**Activity:** Return all lines of the records that contain the word "Sort".

**Records to process:**
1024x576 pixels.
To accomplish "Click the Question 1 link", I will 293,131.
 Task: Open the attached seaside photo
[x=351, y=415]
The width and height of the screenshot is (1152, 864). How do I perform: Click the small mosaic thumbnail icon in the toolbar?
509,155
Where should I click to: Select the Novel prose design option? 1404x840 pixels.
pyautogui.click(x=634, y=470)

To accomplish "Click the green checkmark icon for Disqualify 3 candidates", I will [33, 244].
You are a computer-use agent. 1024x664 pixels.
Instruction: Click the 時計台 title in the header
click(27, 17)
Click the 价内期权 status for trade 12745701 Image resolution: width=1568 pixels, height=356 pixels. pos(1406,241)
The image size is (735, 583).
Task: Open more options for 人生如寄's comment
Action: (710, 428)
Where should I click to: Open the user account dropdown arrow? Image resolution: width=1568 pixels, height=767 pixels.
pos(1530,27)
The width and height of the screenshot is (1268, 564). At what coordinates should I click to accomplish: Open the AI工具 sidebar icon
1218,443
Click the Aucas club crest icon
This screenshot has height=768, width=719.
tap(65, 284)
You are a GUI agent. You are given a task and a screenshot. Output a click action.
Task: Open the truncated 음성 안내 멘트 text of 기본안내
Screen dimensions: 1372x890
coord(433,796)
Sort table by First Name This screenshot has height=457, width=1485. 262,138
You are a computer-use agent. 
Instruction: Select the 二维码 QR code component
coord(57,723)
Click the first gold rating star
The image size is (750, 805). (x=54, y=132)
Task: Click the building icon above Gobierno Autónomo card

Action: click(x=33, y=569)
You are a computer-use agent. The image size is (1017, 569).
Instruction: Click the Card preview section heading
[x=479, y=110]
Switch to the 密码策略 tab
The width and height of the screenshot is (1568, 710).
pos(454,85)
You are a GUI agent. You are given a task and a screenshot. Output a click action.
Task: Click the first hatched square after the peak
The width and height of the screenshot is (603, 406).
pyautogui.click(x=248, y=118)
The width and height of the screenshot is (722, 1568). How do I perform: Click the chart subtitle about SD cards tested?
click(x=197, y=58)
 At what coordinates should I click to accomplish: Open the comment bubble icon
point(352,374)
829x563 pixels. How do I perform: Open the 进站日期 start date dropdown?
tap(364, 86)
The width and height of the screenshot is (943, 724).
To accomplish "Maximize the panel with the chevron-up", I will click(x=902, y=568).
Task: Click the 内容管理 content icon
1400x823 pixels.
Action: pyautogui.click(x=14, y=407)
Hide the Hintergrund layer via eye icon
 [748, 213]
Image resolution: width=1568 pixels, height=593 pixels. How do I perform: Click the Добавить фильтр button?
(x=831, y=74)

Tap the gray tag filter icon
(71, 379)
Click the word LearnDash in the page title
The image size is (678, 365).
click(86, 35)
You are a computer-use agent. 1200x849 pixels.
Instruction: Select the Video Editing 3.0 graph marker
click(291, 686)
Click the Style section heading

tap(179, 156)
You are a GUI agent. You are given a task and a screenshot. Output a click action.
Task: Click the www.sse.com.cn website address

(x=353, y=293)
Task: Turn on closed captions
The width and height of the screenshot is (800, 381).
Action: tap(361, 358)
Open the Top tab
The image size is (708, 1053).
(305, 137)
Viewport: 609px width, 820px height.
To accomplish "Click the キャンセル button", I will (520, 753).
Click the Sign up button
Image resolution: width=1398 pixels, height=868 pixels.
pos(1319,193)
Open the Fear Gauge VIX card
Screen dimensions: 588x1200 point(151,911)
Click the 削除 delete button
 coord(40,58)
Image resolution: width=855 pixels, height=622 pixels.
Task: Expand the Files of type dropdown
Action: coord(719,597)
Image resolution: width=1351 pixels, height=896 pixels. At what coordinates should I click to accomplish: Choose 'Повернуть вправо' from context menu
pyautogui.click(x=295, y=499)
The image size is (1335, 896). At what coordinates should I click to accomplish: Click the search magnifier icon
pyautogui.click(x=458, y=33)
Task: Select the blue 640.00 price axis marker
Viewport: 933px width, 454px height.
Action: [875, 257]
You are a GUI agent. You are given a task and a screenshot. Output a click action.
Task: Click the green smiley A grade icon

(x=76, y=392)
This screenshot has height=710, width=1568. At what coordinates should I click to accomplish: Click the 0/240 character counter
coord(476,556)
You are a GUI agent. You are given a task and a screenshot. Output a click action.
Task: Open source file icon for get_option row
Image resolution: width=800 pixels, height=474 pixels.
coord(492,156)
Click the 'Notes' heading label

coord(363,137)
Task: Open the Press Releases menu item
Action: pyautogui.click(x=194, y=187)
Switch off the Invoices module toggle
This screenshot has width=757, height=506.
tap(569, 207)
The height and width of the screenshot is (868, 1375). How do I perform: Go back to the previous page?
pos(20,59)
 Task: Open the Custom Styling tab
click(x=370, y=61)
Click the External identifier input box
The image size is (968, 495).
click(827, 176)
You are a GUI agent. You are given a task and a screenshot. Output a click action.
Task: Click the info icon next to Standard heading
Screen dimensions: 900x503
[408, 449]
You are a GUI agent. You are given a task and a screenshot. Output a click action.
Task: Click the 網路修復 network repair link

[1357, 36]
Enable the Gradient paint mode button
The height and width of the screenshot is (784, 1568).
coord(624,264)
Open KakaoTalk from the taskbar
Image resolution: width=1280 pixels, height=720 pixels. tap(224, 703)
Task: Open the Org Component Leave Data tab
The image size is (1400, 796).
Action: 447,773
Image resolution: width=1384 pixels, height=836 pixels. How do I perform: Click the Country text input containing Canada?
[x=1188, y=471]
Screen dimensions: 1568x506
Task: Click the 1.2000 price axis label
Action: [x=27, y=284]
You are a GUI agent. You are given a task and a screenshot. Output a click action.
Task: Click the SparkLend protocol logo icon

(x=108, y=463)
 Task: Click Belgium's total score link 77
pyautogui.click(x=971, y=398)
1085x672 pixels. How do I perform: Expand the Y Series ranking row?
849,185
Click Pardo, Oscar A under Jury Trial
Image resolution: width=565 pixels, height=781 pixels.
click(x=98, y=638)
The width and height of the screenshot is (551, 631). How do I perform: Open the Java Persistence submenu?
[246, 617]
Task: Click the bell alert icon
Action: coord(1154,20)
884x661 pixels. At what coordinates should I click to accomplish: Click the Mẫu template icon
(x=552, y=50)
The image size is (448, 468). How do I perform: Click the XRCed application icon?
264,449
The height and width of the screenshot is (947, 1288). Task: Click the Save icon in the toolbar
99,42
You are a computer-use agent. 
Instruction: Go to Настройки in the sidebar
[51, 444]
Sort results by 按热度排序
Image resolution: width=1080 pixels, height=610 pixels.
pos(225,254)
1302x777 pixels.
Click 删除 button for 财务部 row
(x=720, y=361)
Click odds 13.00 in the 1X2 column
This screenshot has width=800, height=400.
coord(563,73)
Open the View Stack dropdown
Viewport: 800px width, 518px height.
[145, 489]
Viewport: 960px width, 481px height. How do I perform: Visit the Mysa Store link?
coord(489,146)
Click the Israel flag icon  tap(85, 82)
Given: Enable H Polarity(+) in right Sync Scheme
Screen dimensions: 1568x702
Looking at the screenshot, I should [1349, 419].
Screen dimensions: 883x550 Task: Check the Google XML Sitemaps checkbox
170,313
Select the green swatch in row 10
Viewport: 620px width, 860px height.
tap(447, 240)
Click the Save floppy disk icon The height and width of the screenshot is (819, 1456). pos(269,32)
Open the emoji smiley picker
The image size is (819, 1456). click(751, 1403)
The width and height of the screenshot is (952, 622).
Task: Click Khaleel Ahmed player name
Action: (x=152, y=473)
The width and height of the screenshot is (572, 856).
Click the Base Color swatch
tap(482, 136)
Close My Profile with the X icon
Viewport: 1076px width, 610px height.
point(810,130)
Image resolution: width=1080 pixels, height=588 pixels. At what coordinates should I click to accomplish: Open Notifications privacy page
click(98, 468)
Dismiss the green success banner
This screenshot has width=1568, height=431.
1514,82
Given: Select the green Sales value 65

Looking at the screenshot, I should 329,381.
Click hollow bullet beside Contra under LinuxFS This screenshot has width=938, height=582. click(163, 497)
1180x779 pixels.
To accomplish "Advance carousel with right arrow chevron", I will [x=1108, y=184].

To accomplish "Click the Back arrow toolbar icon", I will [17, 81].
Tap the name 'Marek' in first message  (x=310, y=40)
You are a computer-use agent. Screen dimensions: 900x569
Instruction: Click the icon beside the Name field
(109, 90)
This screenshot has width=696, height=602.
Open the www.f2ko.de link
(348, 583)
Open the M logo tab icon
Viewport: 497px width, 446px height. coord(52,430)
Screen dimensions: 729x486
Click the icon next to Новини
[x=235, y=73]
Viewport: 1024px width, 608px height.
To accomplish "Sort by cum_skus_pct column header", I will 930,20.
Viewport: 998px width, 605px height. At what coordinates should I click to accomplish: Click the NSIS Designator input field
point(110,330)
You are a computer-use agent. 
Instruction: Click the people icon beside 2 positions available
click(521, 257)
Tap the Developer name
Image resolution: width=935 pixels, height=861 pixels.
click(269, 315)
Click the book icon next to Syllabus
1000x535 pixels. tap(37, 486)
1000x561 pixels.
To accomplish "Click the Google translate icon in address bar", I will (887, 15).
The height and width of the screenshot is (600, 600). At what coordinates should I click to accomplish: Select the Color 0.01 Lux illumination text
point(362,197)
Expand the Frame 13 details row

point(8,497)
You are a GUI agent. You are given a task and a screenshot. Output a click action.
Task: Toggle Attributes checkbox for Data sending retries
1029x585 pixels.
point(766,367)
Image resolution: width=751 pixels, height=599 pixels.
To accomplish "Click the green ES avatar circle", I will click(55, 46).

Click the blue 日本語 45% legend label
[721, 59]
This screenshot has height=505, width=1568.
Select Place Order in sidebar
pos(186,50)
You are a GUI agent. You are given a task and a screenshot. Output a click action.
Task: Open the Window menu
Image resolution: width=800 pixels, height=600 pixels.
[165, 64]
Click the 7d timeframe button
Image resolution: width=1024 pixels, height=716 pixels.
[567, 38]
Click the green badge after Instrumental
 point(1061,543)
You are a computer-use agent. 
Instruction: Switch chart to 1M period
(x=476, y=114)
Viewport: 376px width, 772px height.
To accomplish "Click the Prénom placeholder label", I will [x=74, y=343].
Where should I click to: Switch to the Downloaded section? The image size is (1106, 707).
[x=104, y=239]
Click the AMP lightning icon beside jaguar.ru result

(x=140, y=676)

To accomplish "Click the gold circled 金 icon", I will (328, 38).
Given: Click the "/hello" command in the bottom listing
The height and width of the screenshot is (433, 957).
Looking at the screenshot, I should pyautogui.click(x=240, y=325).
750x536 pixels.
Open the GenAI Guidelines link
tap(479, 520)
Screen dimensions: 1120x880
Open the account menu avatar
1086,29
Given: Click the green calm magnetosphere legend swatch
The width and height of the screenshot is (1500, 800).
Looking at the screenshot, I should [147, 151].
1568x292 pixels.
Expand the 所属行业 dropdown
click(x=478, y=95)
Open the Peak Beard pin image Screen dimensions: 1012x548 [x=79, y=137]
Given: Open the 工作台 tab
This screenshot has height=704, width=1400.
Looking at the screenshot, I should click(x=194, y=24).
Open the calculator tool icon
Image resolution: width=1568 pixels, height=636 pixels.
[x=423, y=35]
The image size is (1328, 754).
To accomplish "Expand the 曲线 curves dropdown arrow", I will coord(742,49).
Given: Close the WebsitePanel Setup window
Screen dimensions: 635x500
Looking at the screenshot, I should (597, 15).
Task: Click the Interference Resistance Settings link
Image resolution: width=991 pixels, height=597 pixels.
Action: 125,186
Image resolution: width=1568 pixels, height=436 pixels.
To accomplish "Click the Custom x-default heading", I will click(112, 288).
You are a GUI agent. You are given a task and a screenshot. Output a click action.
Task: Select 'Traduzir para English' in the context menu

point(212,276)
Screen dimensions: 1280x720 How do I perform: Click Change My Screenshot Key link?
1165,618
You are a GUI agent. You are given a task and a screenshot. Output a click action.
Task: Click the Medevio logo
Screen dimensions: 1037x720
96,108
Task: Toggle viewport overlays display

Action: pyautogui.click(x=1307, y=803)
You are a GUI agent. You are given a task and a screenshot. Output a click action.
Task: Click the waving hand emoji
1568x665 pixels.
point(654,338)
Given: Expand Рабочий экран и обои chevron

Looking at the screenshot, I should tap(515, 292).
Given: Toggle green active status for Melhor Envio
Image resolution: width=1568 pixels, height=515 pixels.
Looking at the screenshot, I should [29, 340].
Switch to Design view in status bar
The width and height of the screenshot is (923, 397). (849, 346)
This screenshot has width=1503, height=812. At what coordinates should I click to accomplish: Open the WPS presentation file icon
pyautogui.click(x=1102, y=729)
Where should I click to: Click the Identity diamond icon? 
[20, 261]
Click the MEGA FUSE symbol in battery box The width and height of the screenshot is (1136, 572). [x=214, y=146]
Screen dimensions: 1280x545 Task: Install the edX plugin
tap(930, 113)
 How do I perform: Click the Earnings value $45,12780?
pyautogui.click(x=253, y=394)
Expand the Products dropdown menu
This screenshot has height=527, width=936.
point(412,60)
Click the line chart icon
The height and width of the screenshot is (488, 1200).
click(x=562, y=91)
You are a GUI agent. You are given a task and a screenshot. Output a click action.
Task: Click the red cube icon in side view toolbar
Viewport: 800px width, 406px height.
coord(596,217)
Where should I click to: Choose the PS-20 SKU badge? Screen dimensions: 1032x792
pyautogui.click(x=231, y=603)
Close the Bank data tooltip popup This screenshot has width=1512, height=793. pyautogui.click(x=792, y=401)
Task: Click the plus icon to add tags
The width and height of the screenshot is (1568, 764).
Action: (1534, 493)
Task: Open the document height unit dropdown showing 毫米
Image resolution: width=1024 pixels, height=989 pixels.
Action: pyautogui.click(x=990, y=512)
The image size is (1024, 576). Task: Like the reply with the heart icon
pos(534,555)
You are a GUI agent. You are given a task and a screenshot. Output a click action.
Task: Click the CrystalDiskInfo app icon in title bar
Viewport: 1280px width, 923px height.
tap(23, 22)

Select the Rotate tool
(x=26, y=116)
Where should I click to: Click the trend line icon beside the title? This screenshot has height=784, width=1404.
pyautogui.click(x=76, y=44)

**Written response:**
Sort table by First Name This screenshot has height=457, width=1485. 262,138
Sort results by 按热度排序
To accomplish "Sort by cum_skus_pct column header", I will 930,20.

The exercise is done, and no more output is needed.